CGEMM

In this article, we have covered CGEMM (Single Precision Complex General Matrix Multiplication) which is a standard library function for Matrix Multiplication and a variant of GEMM.

Table of contents:

  1. Introduction to CGEMM
  2. Use of CGEMM
  3. Difference between CGEMM and other GEMM functions

Introduction to CGEMM

CGEMM stands for "Single Precision Complex General Matrix Multiplication".

It is a standard gemm routine in BLAS and BLIS libraries like OpenBLAS and is used to do Matrix Multiplication. It performs the standard GEMM operation that is Matrix Matrix multiplication with the matrices being of datatype Complex Float 32 bits. Complex number means it has both real and imaginary part.

The API of CGEMM is as follows:

status dgemm(
    char transa,
    char transb,
    dim_t M,
    dim_t N,
    dim_t K,
    Complex_32 alpha,
    const Complex_32* A,
    dim_t lda,
    const Complex_32* B,
    dim_t ldb,
    Complex_32 beta,
    Complex_32* C,
    dim_t ldc
    )

Note:

  • The 3 matrices A, B and C are in Complex 32 bits datatype (32 bits).

CGEMM operation is defined as follows:

C = alpha * op(A) * op(B) + beta * C

where

  • op(X) = X or XT depending on transa and related values. X is a matrix.
  • alpha and beta are scalars
  • A, B, and C are matrices
  • op(A) is an MxK matrix
  • op(B) is an KxN matrix
  • C is an MxN matrix (output)

The parameters are as follows:

  • transa: Transposition flag for matrix A. If it is set to 0, op(A) = A and if it is set to 1, op(A) = AT.
  • transb: Transposition flag for matrix B. If it is set to 0, op(B) = B and if it is set to 1, op(B) = BT.
  • M, N, K: dimensions
  • alpha: parameter that is used to scale the product of matrices A and B.
  • A: Input matrix of size MxK
  • lda: Leading dimension for matrix A
  • B: Input matrix of size KxN
  • ldb: Leading dimension for matrix B
  • beta: Beta parameter that is used to scale matrix C
  • C: Output matrix
  • ldc: Leading dimension for matrix C

The different combinations in CGEMM will be:

  • C = alpha * A * B + beta * C
  • C = alpha * AT * B + beta * C
  • C = alpha * A * BT + beta * C
  • C = alpha * AT * BT + beta * C
  • C = alpha * A * BH + beta * C
  • C = alpha * AH * B + beta * C
  • C = alpha * AH * BT + beta * C
  • C = alpha * AT * BH + beta * C
  • C = alpha * AH * BH + beta * C

where:

  • T is transpose
  • H is conjugate transpose

The GEMM operations like CGEMM from any library are highly optimized for specific applications and platforms.

Use of CGEMM

CGEMM is a relatively less used GEMM function compared to SGEMM and DGEMM.

CGEMM is used in mathematical applications that require Complex numbers.
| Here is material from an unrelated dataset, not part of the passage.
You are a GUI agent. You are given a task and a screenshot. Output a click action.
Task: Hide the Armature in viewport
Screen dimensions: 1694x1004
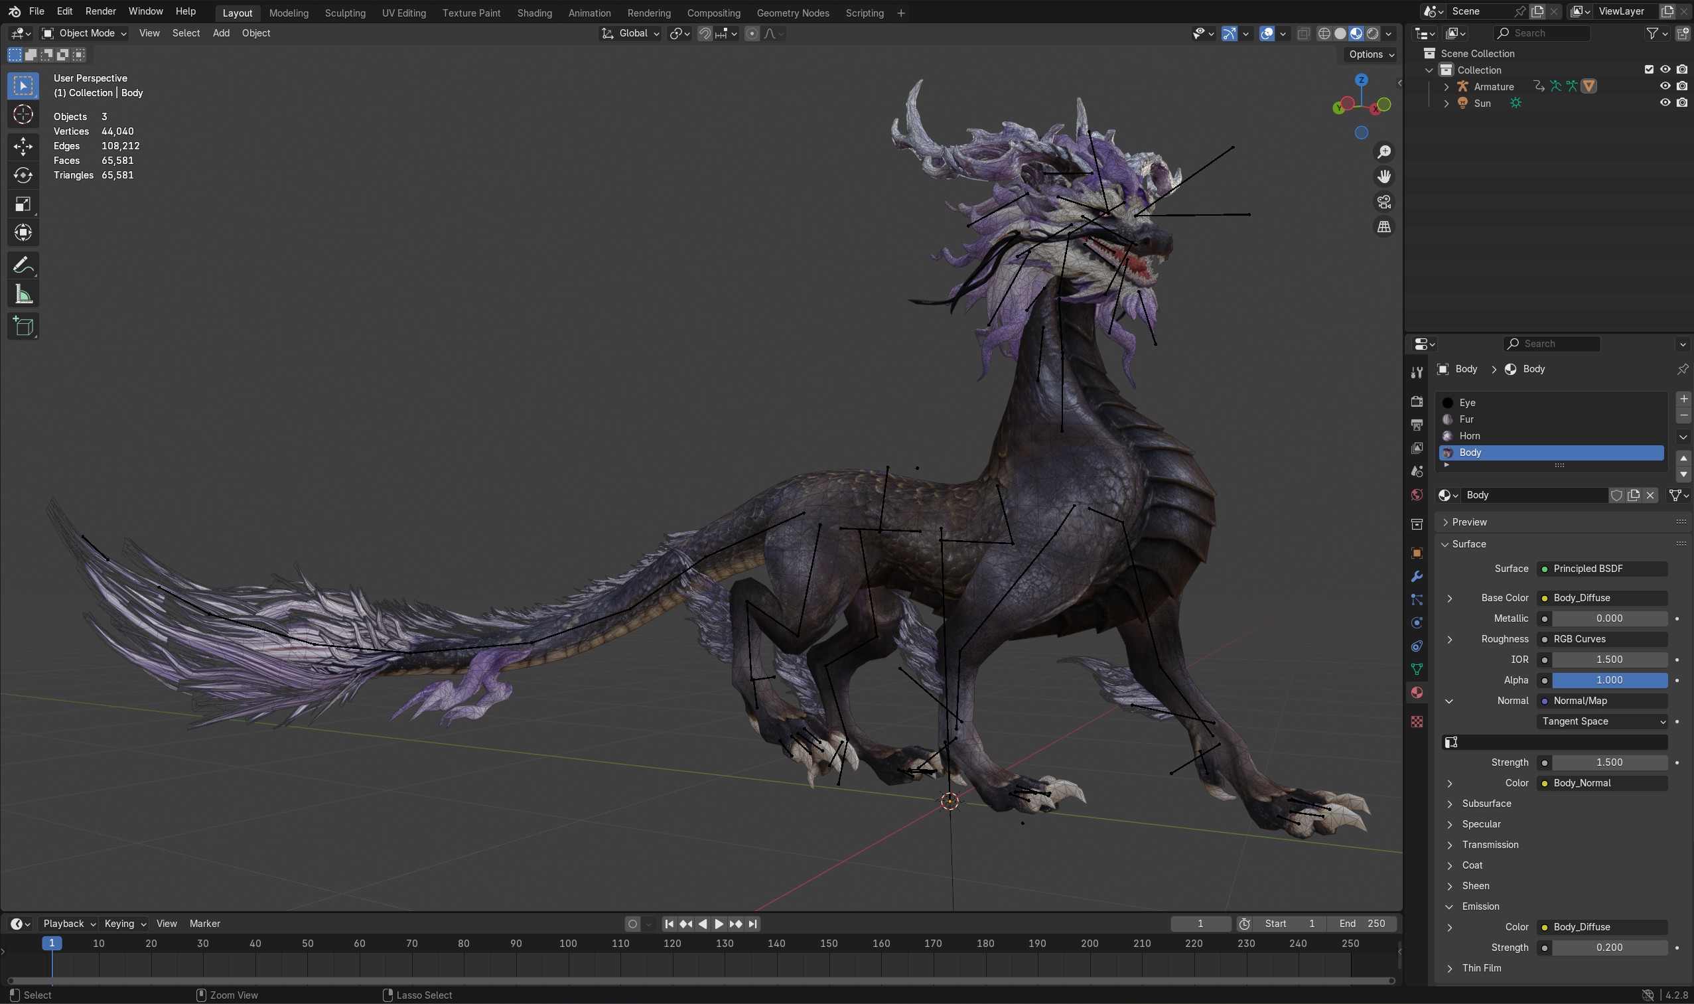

Note CGEMM is not used in scientific applications as an higher precision alternative exists.

CGEMM functions are not used in Machine Learning models as it deals with real numbers. Note that CGEMM can be used with only the real component set in which case, it will act as SGEMM.

CGEMM calls are available in different libraries like:

  • BLAS like OpenBLAS
  • BLIS like FLAME BLIS
  • FBGEMM
  • OneDNN

and others.

Difference between cgemm and other gemm functions

  • CGEMM vs SGEMM + DGEMM"

CGEMM deals with complex numbers where there is a real and imaginary part.

On the other hand, SGEMM and DGEMM deal with real numbers only. Hence, CGEMM can be viewed as a generalization of SGEMM as the precision (float 32 bit) is same.

  • CGEMM vs GEMM

The main difference is that GEMM is the generalized group of functions. CGEMM is a specific implementation of GEMM.

The general GEMM functions have different variations with different datatypes for the 3 matrices involved like:

  • gemm_u8s8s32: GEMM with A of datatype unsigned INT8, B of datatype signed INT8 and output as signed INT32.
  • gemm_s8s8s32: GEMM with A of datatype signed INT8, B of datatype signed INT8 and output as signed INT32.

and much more.

The datatype is CGEMM is fixed that is Single 32 bits Complex numbers.

  • CGEMM vd ZGEMM

CGEMM deal with Single 32 bits while ZGEMM deal with Double 64 bits. Both deal with Complex numbers.

With this article at OpenGenus, you must have the complete idea of CGEMM.